Bernie Kosar begins to grow.

AFTER ALL THIS TIME, ONLY NOW DO I UNDERSTAND
. The morning runs when I would run too fast for him to keep pace. He would disappear into the woods, reappear seconds later in front of me. Six tried to tell me. Six took one look at him and she knew immediately. On those runs Bernie Kosar went into the woods to change himself, to turn himself into a bird. The way he would rush outside each morning, nose to the ground, patrolling the yard. Protecting me, and Henri. Looking for signs of the Mogadorians. The gecko in Florida. The gecko that used to watch from the wall while I ate breakfast. How long has he been with us? The Chimæra, the ones I watched being loaded into the rocket—did they make it to Earth after all?

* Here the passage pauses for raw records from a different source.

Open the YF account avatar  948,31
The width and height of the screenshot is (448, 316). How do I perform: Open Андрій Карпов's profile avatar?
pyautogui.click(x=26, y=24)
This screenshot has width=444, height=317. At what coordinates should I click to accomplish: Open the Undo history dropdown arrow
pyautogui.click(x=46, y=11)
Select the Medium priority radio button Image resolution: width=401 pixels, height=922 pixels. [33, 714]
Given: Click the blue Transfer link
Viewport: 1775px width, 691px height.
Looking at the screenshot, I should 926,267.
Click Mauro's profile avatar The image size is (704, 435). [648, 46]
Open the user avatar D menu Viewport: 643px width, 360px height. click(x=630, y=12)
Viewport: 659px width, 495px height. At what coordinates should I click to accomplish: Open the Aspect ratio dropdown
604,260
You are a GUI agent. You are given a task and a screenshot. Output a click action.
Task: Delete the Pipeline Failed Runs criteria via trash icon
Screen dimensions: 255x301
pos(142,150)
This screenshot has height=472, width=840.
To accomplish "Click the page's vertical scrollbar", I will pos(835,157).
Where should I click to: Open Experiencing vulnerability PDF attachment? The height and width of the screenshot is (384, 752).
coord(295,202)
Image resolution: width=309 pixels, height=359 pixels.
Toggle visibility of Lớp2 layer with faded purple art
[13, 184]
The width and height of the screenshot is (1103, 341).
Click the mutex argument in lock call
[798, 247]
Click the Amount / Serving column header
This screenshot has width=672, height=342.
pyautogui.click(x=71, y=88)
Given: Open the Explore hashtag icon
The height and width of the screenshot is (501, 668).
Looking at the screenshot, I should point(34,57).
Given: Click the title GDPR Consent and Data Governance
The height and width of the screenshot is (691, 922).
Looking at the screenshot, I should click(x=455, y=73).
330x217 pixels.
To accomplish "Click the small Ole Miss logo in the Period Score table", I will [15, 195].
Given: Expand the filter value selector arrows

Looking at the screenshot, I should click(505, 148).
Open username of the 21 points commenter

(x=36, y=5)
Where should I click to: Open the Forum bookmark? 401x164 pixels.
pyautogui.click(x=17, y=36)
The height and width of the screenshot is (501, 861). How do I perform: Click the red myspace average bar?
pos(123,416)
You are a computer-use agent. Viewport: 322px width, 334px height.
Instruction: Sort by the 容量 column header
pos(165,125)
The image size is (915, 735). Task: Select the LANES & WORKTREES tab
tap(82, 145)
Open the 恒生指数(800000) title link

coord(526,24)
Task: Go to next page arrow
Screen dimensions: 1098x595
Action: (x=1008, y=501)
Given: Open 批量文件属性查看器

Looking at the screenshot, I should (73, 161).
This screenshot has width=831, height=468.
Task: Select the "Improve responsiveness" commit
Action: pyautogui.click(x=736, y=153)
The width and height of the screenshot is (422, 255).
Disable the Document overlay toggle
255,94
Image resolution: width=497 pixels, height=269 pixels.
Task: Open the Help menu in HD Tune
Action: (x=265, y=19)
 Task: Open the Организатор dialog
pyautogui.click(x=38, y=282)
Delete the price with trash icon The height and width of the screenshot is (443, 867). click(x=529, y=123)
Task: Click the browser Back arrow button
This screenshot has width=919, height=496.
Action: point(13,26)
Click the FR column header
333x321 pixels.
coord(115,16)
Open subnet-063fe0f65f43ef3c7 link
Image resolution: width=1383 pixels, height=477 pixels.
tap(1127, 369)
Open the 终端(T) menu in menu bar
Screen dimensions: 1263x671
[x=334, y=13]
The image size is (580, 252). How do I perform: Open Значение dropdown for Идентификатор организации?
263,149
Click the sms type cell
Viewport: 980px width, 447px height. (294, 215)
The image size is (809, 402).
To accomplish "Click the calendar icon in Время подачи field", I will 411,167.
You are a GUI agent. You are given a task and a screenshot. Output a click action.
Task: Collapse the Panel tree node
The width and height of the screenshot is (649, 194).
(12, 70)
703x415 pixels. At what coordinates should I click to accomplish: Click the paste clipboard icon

Bernie Kosar continues to grow. He tells me to run. I can communicate with him. No, that’s not all. I can communicate with all animals. Another Legacy. It
started with the deer in Florida on the day that we left. The shudder that ran up my spine as it passed something along to me, some feeling. I attributed it to the sadness of our leaving, but I was wrong. Mark James’s dogs. The cows I passed on my morning runs. The same thing. I feel like such a fool to discover it only now. So blatantly obvious, right in front of my face. Another of Henri’s adages: Those things that are most obvious are the very things we’re most likely to overlook. But Henri knew. That is why he said no to Six when she tried to tell me.

Bernie Kosar is done growing; his hair has fallen away, replaced by oblong scales. He looks like a dragon, but without the wings. His body is thick with muscle. Jagged teeth and claws, horns that curl like a ram’s. Thicker than the beast, but far shorter. Looking every bit as menacing. Two giants on opposite sides of the clearing, roaring at one another.

Run,
he tells me. I try to tell him that I can’t. I don’t know if he can understand me.
You can,
he says.
You must.

The beast swings. A hammer swing that starts in the clouds and pours down with brutality. Bernie Kosar blocks it with his horns and then charges before the beast can swing again. A colossal collision in the very center of the clearing. Bernie Kosar thrusts up, sinks his teeth into the beast’s side. The beast knocks him back.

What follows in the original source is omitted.